La 30ᵉ édition du Festival international du film d’auteur de Rabat fête ses trois décennies d’existence. L’événement a posé une véritable déclaration d’intention, entre hommages à des icônes comme l’actrice égyptienne Leïla Eloui et l’inauguration stratégique d’un marché du film. Le festival regarde autant vers son prestigieux passé que vers un avenir qu’il entend bien façonner. Plus qu’un simple anniversaire, cette édition a marqué la mue d’une vitrine cinématographique en un véritable moteur pour le cinéma d’auteur.
Une 30ᵉ édition entre célébration et ambition
Depuis sa création en 1994, le Festival de Rabat s’est donné pour mission d’être un « pont entre le cinéma d’art et de pensée et le public ». Trente ans plus tard, cet engagement envers un cinéma exigeant et indépendant reste le cœur de son identité.
Les temps forts d’une programmation éclectique
Du 8 au 14 novembre, la capitale marocaine a vibré au rythme du cinéma mondial avec plus de 150 films projetés. L’invitation du Sultanat d’Oman comme pays d’honneur a permis de découvrir les voix émergentes du Golfe, tandis que les hommages rendus à des figures majeures ont souligné la portée internationale de l’événement. En célébrant l’Égyptienne Leïla Eloui, la réalisatrice burkinabée Apolline Traoré et l’acteur libanais Georges Khabbaz, le festival a tissé des liens entre les différentes cinématographies arabes et africaines, réaffirmant son rôle de carrefour culturel.
Un jury international pour un rayonnement mondial
La crédibilité d’un festival se mesure aussi à la qualité de son jury. Présidé par l’acteur et réalisateur français Jean-Claude Barny, il réunissait des personnalités aussi diverses que le producteur marocain Karim Debbagh, la productrice iranienne Elaheh Nobakht et les cinéastes marocains Hicham Lasri et Khaoula Sebahi. Un choix cosmopolite qui se veut gage d’un regard pluriel et de la dimension internationale du festival.
Au-delà des projections : le festival comme écosystème
La véritable nouveauté de cette 30ᵉ édition du Festival international du film d’auteur de Rabat s’est peut-être jouée en coulisses.
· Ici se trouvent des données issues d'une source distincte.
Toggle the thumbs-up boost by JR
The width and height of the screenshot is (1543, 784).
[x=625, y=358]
Avec des initiatives structurantes pour l’avenir, le festival a montré son ambition de devenir un acteur incontournable de l’industrie cinématographique.
Le premier marché du film : une révolution pour les professionnels
Pour la première fois de son histoire, le festival a inauguré un marché du film. Il faut bien comprendre la différence : un festival célèbre l’art du cinéma, tandis qu’un marché en organise le commerce. C’est un lieu de rencontres crucial où les réalisateurs peuvent trouver des financements, où les producteurs peuvent vendre leurs projets et où les distributeurs peuvent acquérir des films. En se dotant d’un tel outil, Rabat offre un soutien vital au cinéma indépendant, souvent fragile économiquement, et se positionne comme un hub stratégique pour les professionnels du secteur.
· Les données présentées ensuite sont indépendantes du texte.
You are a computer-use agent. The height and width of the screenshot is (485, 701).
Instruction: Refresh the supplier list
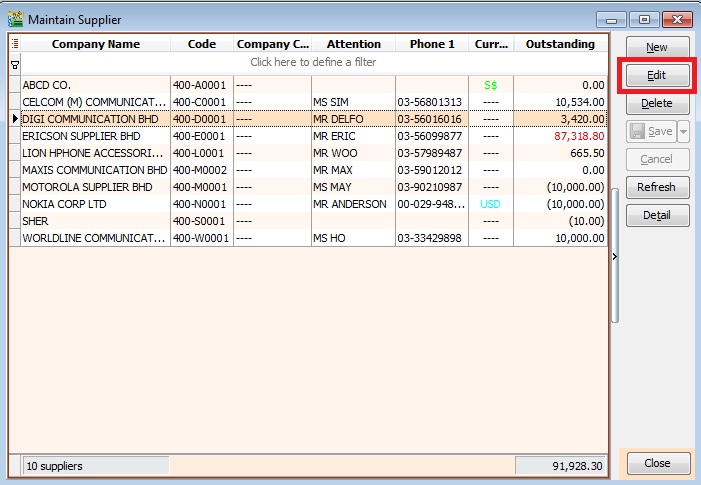(x=656, y=187)
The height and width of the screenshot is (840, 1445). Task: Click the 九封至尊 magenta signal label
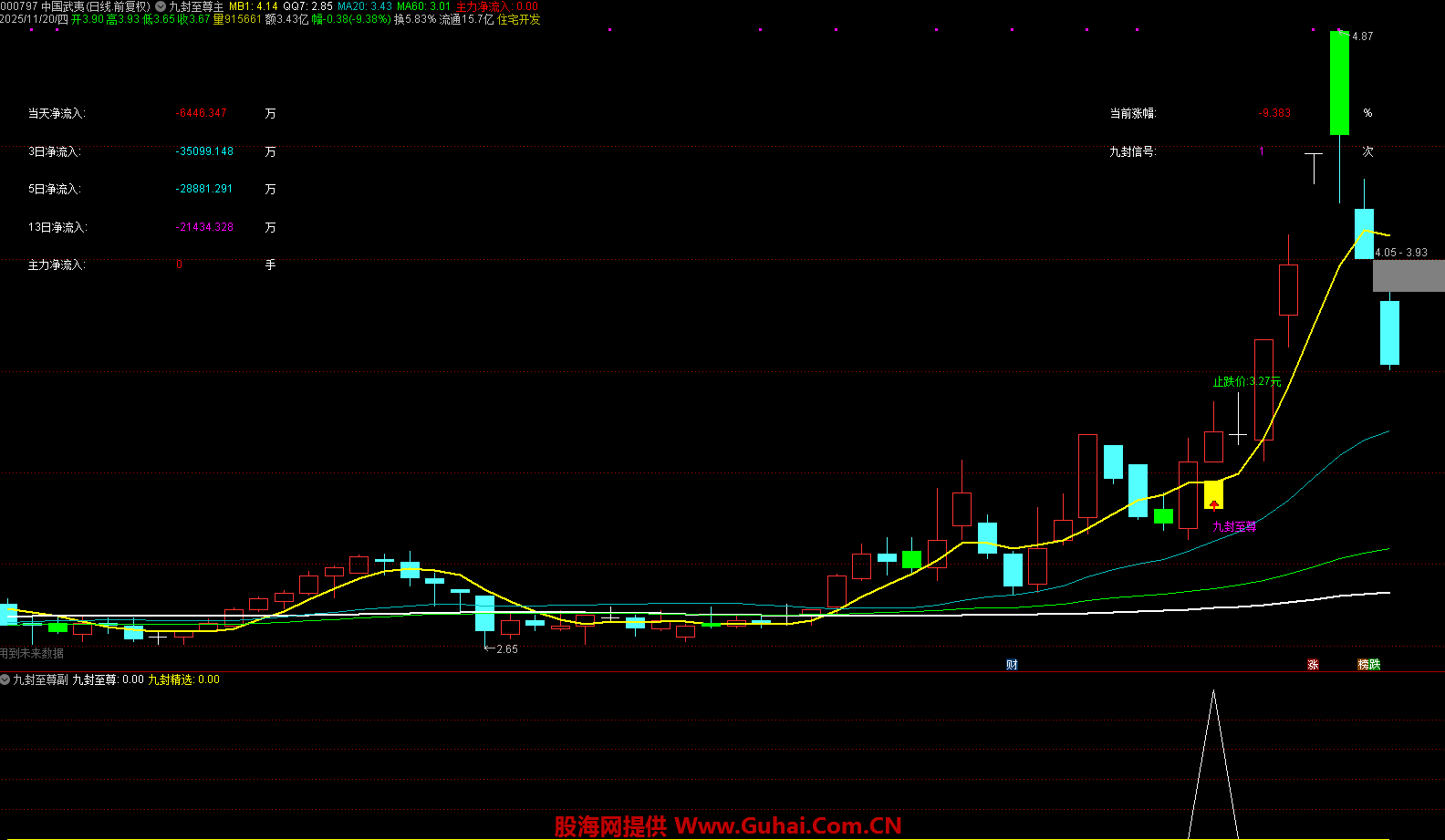[1233, 526]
La nouvelle vague du documentaire mise à l’honneur
Autre initiative majeure : la création d’une compétition dédiée au film documentaire. Ce choix permet de reconnaître l’essor spectaculaire de ce genre au Maroc et en Afrique, porté par une nouvelle génération de cinéastes qui s’emparent du réel avec audace. La présidence de ce jury a été confiée à Asmae El Moudir, réalisatrice marocaine dont le film « La Mère de tous les mensonges » a été primé à Cannes. Un symbole fort qui ancre le festival dans la modernité cinématographique.
Rabat, capitale du cinéma d’auteur : un rôle réaffirmé
En plus d’attirer le cinéma du monde, le festival est aussi un miroir de la vitalité de la création nationale, créant des ponts entre les différentes disciplines artistiques.
« Traces nomades » : quand le festival explore l’art marocain
Un exemple concret de ce dialogue est la projection du documentaire « Traces nomades », consacré au parcours de l’artiste peintre Brahim El Haissan. En programmant un film qui explore les liens entre la peinture, le désert et l’identité, le festival montre qu’il ne se contente pas de diffuser des œuvres, mais qu’il participe activement à la réflexion sur la scène culturelle marocaine dans son ensemble.
Un carrefour pour les cinémas du Sud
En mettant en avant une sélection africaine riche et en invitant un pays du Golfe comme Oman, la 30ᵉ édition du Festival international du film d’auteur de Rabat a clairement affirmé son positionnement géopolitique et culturel. Il se veut une plateforme essentielle pour la circulation des œuvres, des récits et des sensibilités des pays du Sud, offrant une alternative aux grands circuits occidentaux.